**ENTRIES PROVIDED:**

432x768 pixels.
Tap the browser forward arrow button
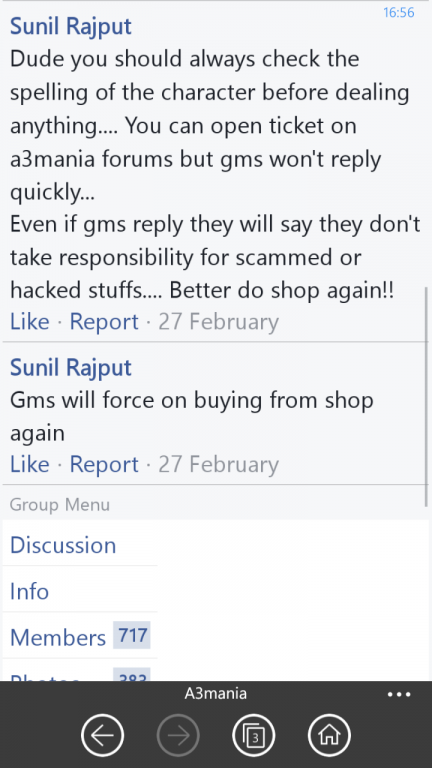pos(178,735)
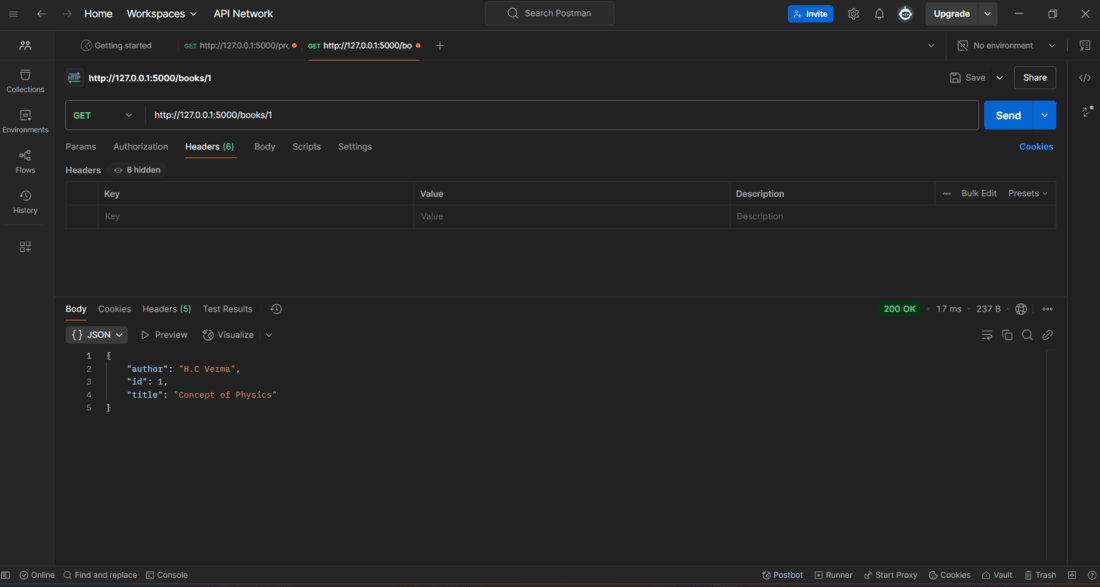Open the Flows sidebar icon
Viewport: 1100px width, 587px height.
[25, 161]
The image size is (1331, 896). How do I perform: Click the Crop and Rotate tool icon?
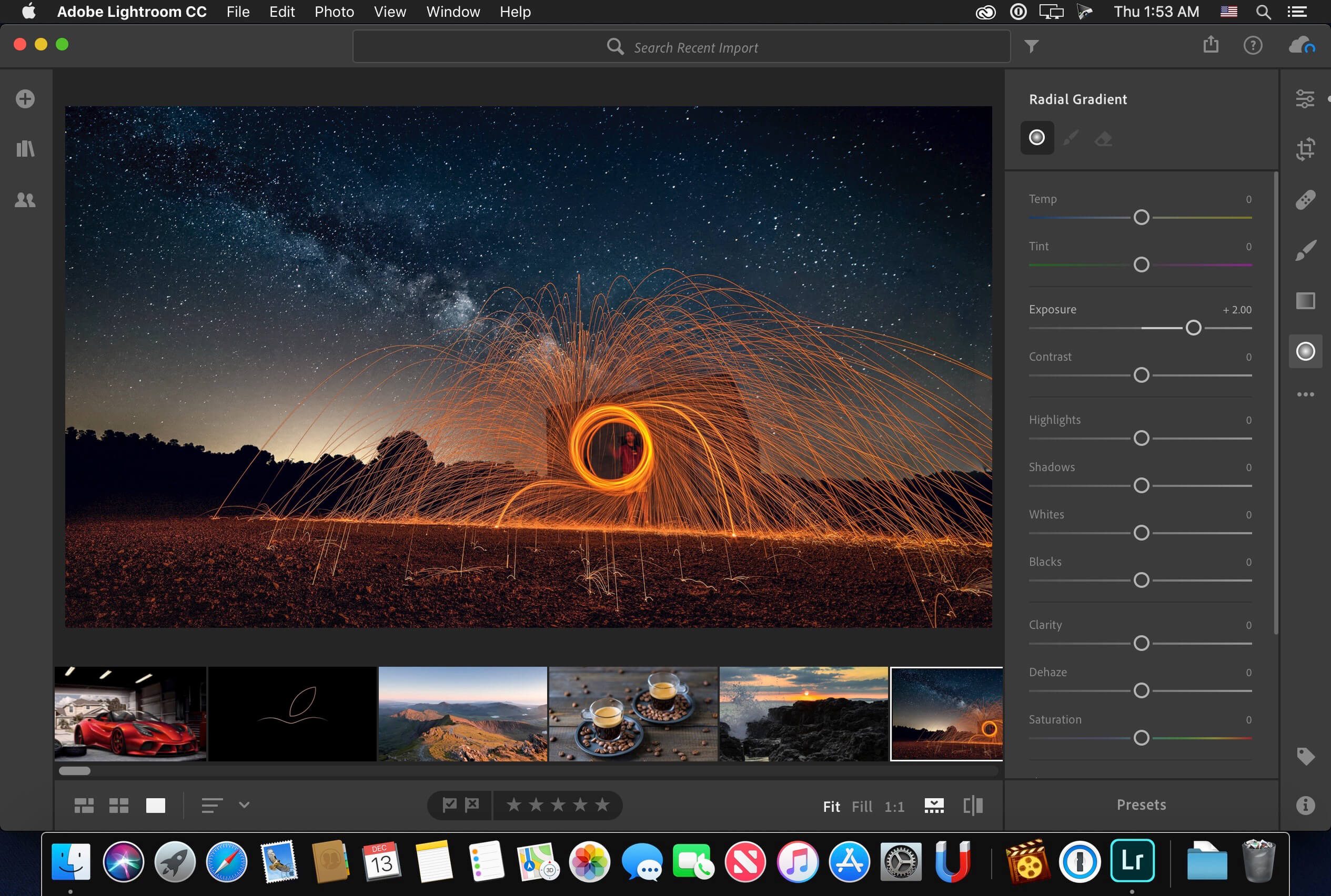1306,149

**REQUIRED ACTION:** Leave out the pictures and output the rest of the material exactly as written.

**ANSWER BOX:**
432x768 pixels.
Tap the browser forward arrow button
pos(178,735)
Open the Flows sidebar icon
Viewport: 1100px width, 587px height.
[25, 161]
The image size is (1331, 896). How do I perform: Click the Crop and Rotate tool icon?
1306,149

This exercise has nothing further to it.